The CWU lodged a court application two months ago in a bid to prevent MTN from proceeding with a transformation project, which will see the telco selling off some of its branded stores.
The union wanted the court to compel MTN to engage with it via provisions in the Labour Relations Act (LRA) and “disclose full information” to enable the union to consult with affected members.
MTN’s plan had not been well-received by employees, who feared their jobs may be on the line.
The CWU sought a court interdict, citing section 197 of the LRA.
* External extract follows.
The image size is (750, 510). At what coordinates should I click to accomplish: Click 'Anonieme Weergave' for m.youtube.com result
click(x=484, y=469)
However, this week the court ruled in favour of MTN, saying: “There is no general right to consultation or to information in a section 197 process. Section 197 (6) specifically provides for negotiation to conclude an agreement, should the parties elect to do so, and for the disclosure of information that would allow parties to engage effectively in negotiations.”
Judge Connie Prinsloo dismissed the case with costs, saying: “The application was wholly misguided and meritless, and the applicant dismally failed to satisfy the requirement for the interdict it was seeking and to place facts before this court to support its case.
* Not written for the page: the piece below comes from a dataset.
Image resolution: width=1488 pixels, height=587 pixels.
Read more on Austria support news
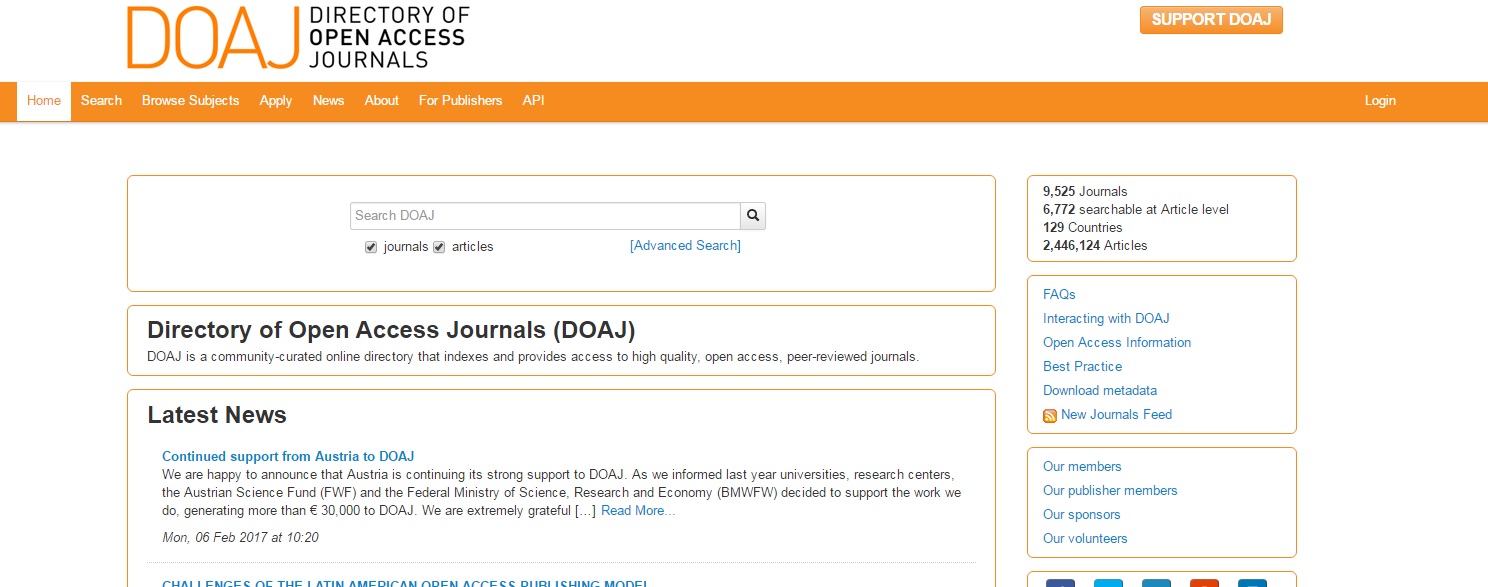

“If the aim is to protect employees in a section 197 of LRA transfer, this application was certainly not the way to achieve it.”
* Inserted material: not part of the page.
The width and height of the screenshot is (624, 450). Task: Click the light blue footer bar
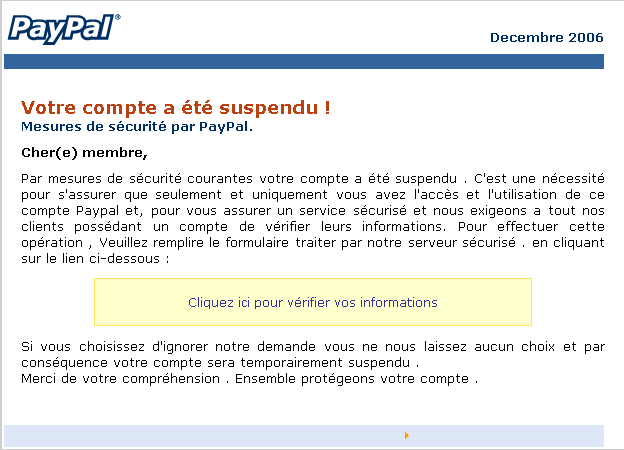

Commenting on the court’s decision, O’Sullivan says change of this nature that impacts employees is difficult and creates anxiety for those affected.
“MTN has sensitively and regularly engaged with all affected employees and we will continue to do so, as we undergo this store ownership transformation.”
O’Sullivan notes MTN is optimising its portfolio, which means it is encouraging dealers to own stores in their respective regions.
“We believe that stores are best run by those from that specific town, community, city or province. We want our BRC stores to be run by hands-on owners who personally connect with their stores, employees and customers, giving our customers the quality service they deserve.”
O’Sullivan says the telco is also providing “an exciting employee value proposition, whereby we are offering qualifying employees the opportunity to own their own MTN store”.
Furthermore, she says MTN has undertaken many discussions with its employees affected by this transformation, throughout the Section 197 process, which will see MTN employees transferred to their new employers.
“The first transfer took effect on 1 June 2020. The Section 197 process does not require consultation with unions. The S197 is not a consensus-seeking process; however, as a courtesy, MTN did engage with the CWU,” explains O’Sullivan.
“On 22 May, the CWU lodged an urgent interdict to stop the transfer of the stores, as planned for 1 June. On 27 May 2020, the matter was heard in the Labour Court, and on 1 June 2020, the Labour Court handed down a judgement; the judge dismissed the CWU’s application with costs and described the action by the CWU as a ‘meritless application’.”
The CWU has reacted with outrage to the court’s ruling, with secretary-general Aubrey Tshabalala saying: “I have lost confidence in our judiciary. We think the court erred. The judgement says a company does not need to consult on transfer or to sell a business. Furthermore, MTN wants to undermine the section 197 of the LRA by transferring workers with less benefits and the court sees no wrong with it.”